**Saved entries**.
________________

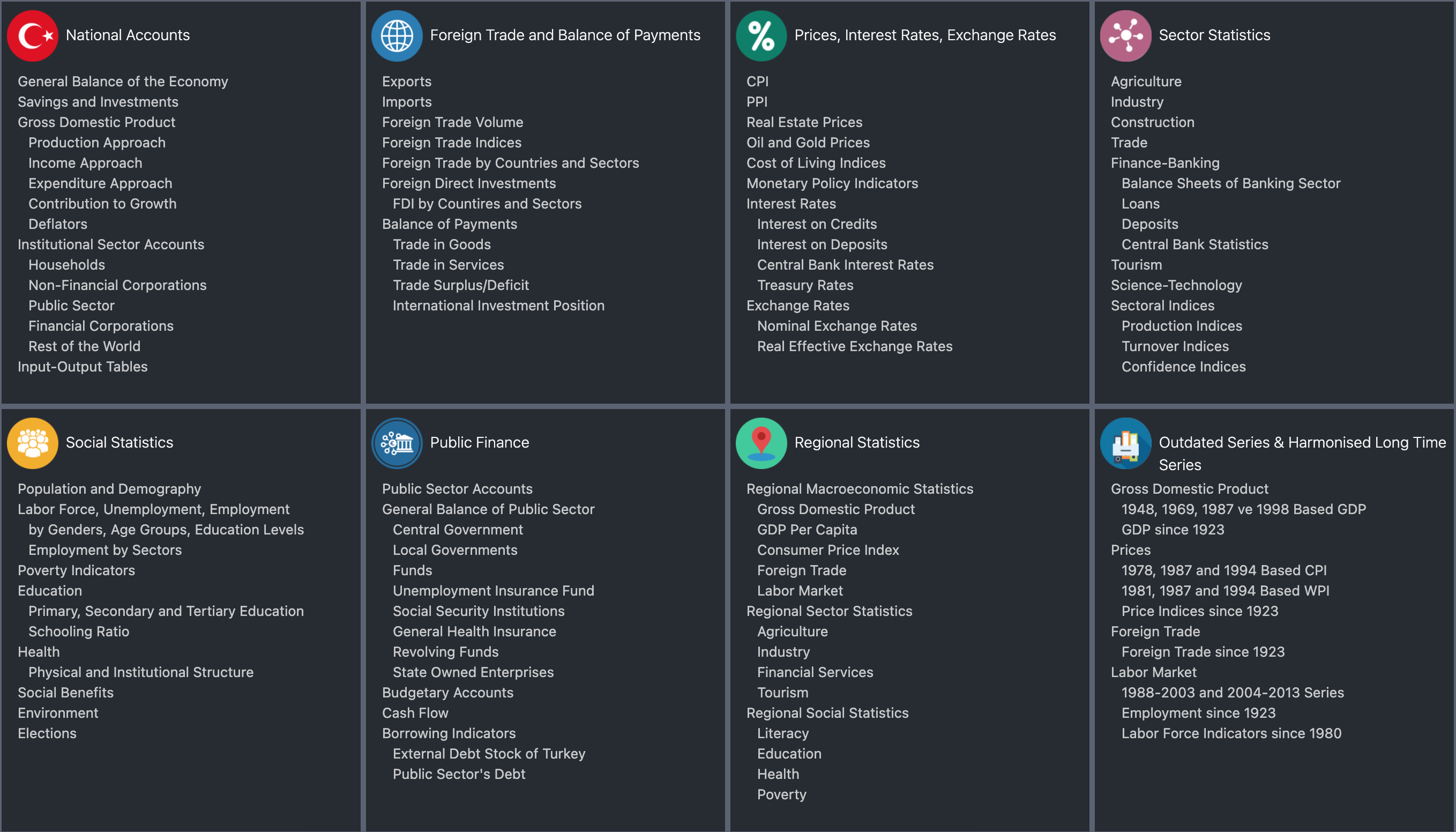Open Labor Force, Unemployment, Employment section
1456x832 pixels.
[x=153, y=509]
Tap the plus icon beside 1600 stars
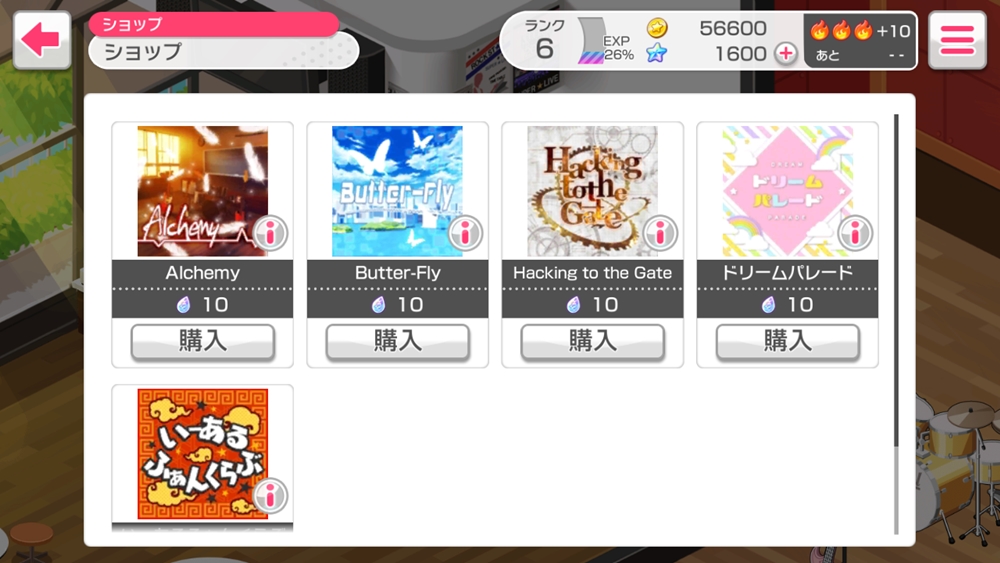The image size is (1000, 563). coord(786,54)
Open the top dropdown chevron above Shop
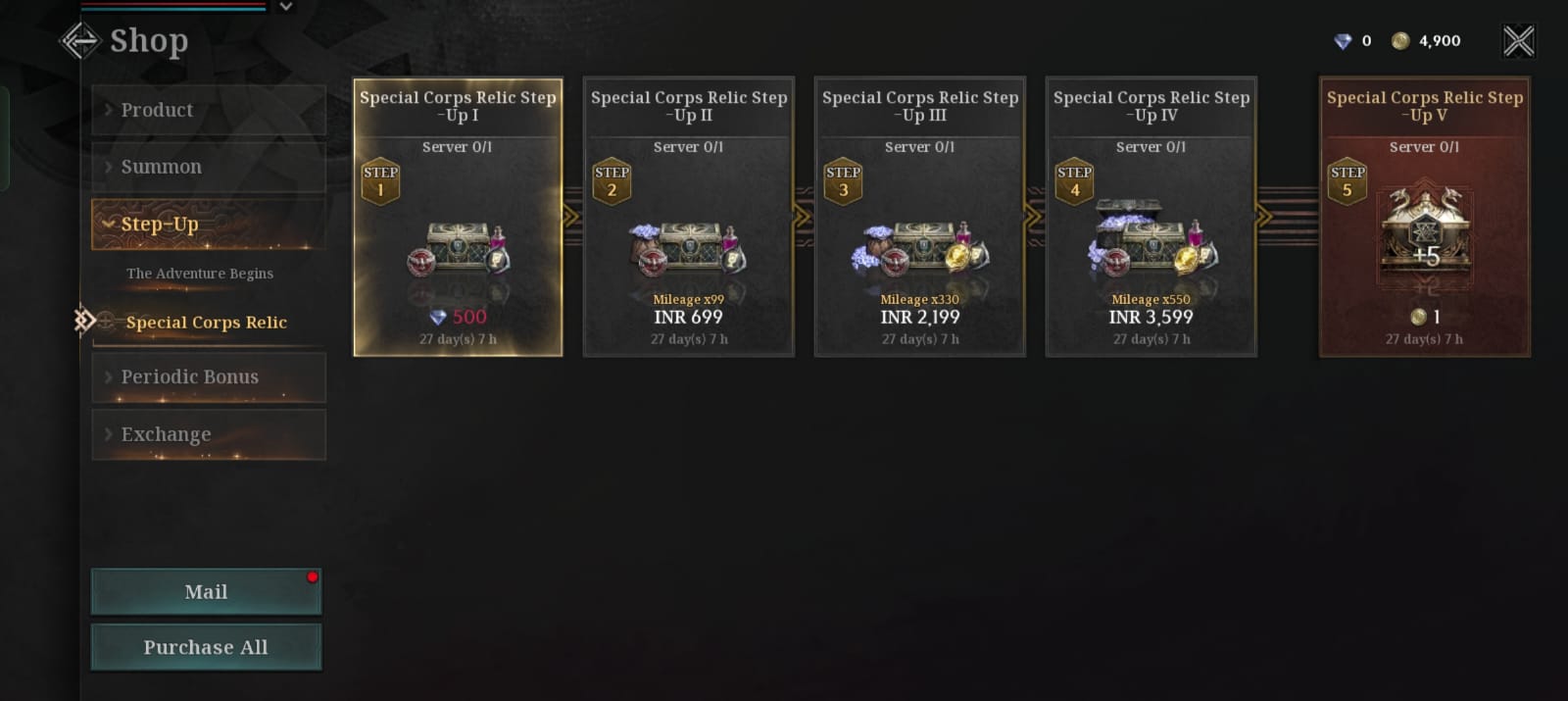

________________

**Task statement**. Excluding all pictures, output exactly the lines from the line containing "Tap the plus icon beside 1600 stars" through the last line of the entries above.

**Solution to the exercise**.
Tap the plus icon beside 1600 stars
The image size is (1000, 563). coord(786,54)
Open the top dropdown chevron above Shop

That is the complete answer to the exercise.